THE REQUEST -> Please copy out the material below with every "Instruction" changed to "Goal", leaving all else as it is.

- - - -

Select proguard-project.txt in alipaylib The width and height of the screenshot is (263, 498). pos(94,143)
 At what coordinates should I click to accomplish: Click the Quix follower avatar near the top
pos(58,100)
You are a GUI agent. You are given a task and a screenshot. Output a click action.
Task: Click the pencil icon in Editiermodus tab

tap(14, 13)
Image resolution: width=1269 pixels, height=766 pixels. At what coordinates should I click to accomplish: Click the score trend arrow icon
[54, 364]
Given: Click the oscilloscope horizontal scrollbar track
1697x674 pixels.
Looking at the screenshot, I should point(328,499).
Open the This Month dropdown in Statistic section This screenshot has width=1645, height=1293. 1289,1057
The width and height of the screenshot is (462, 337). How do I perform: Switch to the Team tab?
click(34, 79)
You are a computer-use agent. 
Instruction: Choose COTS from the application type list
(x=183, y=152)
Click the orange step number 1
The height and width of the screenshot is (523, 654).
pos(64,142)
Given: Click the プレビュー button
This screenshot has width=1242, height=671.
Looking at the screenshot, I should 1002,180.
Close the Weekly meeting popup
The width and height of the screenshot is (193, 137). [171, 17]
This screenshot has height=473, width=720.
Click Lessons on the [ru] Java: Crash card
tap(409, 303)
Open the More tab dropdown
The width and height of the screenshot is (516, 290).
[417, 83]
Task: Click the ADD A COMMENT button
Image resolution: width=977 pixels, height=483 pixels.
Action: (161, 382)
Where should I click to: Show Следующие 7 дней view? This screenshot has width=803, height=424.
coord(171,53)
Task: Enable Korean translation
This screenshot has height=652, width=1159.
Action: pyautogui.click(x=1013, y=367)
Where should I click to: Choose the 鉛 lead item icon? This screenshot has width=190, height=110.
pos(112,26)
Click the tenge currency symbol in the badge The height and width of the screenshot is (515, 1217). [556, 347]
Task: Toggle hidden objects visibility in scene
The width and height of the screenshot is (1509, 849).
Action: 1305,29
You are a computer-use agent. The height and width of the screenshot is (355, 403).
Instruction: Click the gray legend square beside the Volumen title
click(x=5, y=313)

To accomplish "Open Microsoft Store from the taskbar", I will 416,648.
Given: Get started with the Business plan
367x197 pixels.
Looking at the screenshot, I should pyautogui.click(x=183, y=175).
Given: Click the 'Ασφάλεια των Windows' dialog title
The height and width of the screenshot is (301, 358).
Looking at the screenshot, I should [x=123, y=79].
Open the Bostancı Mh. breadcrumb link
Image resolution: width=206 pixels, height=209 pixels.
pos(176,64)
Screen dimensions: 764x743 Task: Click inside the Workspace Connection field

- - - -

TASK OUTPUT ->
Select proguard-project.txt in alipaylib The width and height of the screenshot is (263, 498). pos(94,143)
 At what coordinates should I click to accomplish: Click the Quix follower avatar near the top
pos(58,100)
You are a GUI agent. You are given a task and a screenshot. Output a click action.
Task: Click the pencil icon in Editiermodus tab

tap(14, 13)
Image resolution: width=1269 pixels, height=766 pixels. At what coordinates should I click to accomplish: Click the score trend arrow icon
[54, 364]
Given: Click the oscilloscope horizontal scrollbar track
1697x674 pixels.
Looking at the screenshot, I should point(328,499).
Open the This Month dropdown in Statistic section This screenshot has width=1645, height=1293. 1289,1057
The width and height of the screenshot is (462, 337). How do I perform: Switch to the Team tab?
click(34, 79)
You are a computer-use agent. 
Goal: Choose COTS from the application type list
(x=183, y=152)
Click the orange step number 1
The height and width of the screenshot is (523, 654).
pos(64,142)
Given: Click the プレビュー button
This screenshot has width=1242, height=671.
Looking at the screenshot, I should 1002,180.
Close the Weekly meeting popup
The width and height of the screenshot is (193, 137). [171, 17]
This screenshot has height=473, width=720.
Click Lessons on the [ru] Java: Crash card
tap(409, 303)
Open the More tab dropdown
The width and height of the screenshot is (516, 290).
[417, 83]
Task: Click the ADD A COMMENT button
Image resolution: width=977 pixels, height=483 pixels.
Action: (161, 382)
Where should I click to: Show Следующие 7 дней view? This screenshot has width=803, height=424.
coord(171,53)
Task: Enable Korean translation
This screenshot has height=652, width=1159.
Action: pyautogui.click(x=1013, y=367)
Where should I click to: Choose the 鉛 lead item icon? This screenshot has width=190, height=110.
pos(112,26)
Click the tenge currency symbol in the badge The height and width of the screenshot is (515, 1217). [556, 347]
Task: Toggle hidden objects visibility in scene
The width and height of the screenshot is (1509, 849).
Action: 1305,29
You are a computer-use agent. The height and width of the screenshot is (355, 403).
Goal: Click the gray legend square beside the Volumen title
click(x=5, y=313)

To accomplish "Open Microsoft Store from the taskbar", I will 416,648.
Given: Get started with the Business plan
367x197 pixels.
Looking at the screenshot, I should pyautogui.click(x=183, y=175).
Given: Click the 'Ασφάλεια των Windows' dialog title
The height and width of the screenshot is (301, 358).
Looking at the screenshot, I should [x=123, y=79].
Open the Bostancı Mh. breadcrumb link
Image resolution: width=206 pixels, height=209 pixels.
pos(176,64)
Screen dimensions: 764x743 Task: Click inside the Workspace Connection field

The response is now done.